# Cycling tank



## brittanyschmidt (Oct 13, 2015)

I just bought and set up a 20 gallon aquarium today that I want to put convict cichlids in. I have an established 10 gallon aquarium with a goldfish in it that I've had for almost 4 years. I took a sand dollar out of it and put it in the 20 gallon tank to introduce bacteria. Will that be enough to cycle the tank? How long do I need to wait before getting cichlids?


----------



## Summer (Oct 3, 2011)

add existing media to the new tank to cycle faster


----------



## vreugy (May 1, 2013)

You could rinse the filter media of the 10 in the new tank.
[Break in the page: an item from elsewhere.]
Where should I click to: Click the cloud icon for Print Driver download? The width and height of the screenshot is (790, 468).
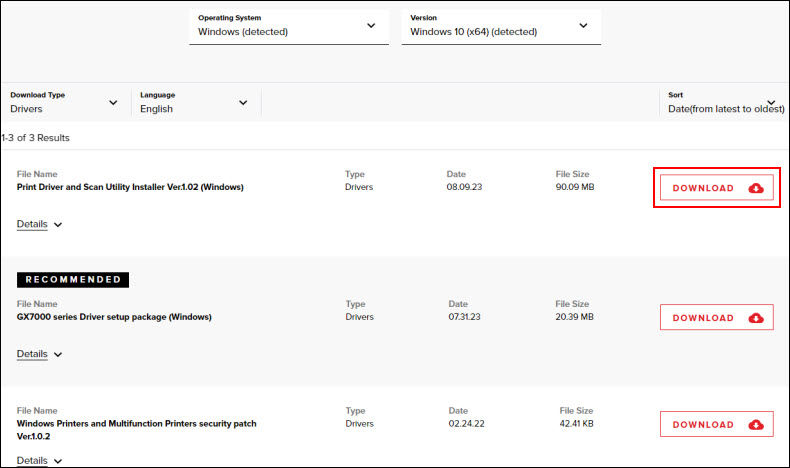[x=756, y=188]
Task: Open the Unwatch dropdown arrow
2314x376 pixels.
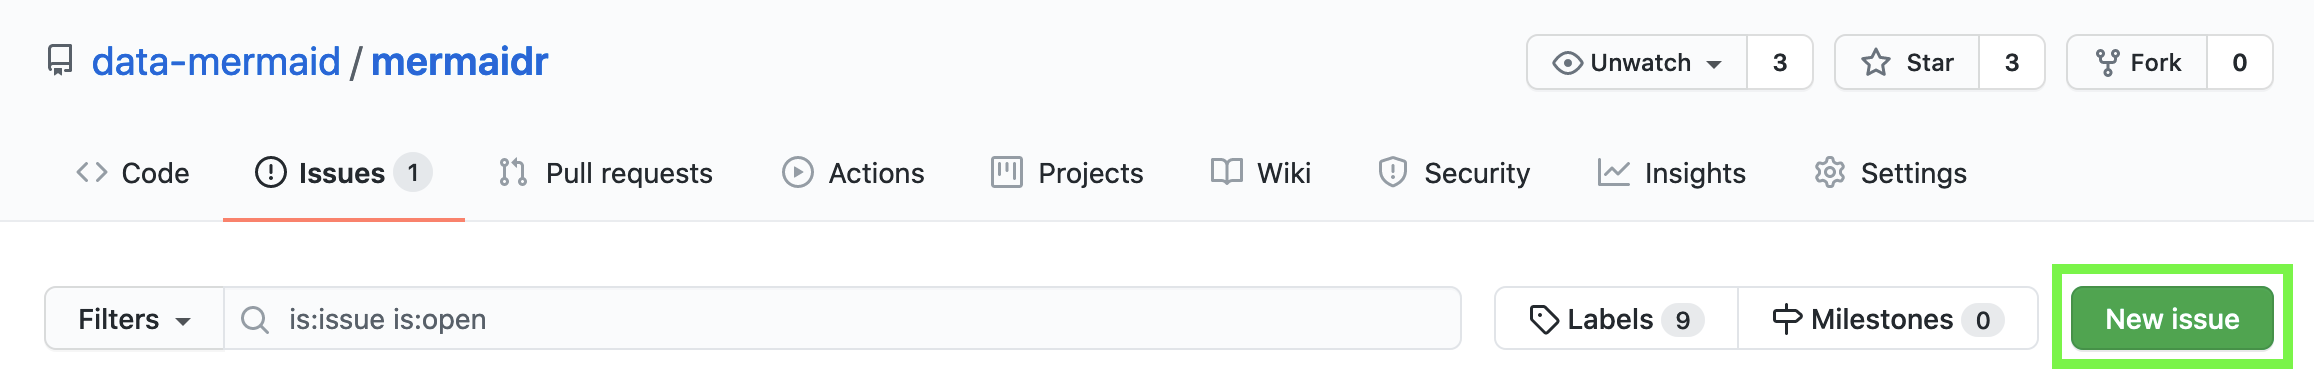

Looks terrible, but it will clear in a day and give you a cycled tank. I have done this with size up to a 30 g.


----------



## FishFlow (Sep 13, 2011)

Nitrogen cycle. 

You would want to add the fish at the same time you added the *cycled* media to the new tank.


----------



## big b (Jun 28, 2014)

I don't think someone is gonna tell you this so I'm gonna tell you. You have a 20 gallon and you want convict cichlids? Convict cichlids get to about 6inch and are aggressive. Also, if you get a male and female, then they will breed nonstop. They breed faster then guppies. If you were to get 2 or more convict cichlids then I would recommend only getting one gender. However, since the tank is only 20 gallons and these fish get to about 6 inch, I would only get 1 convict cichlid. 
I am only telling you this information so that you don't end up with problems later on. I'm not trying to dash your hopes, I'm trying to help you succeed with your fish.


----------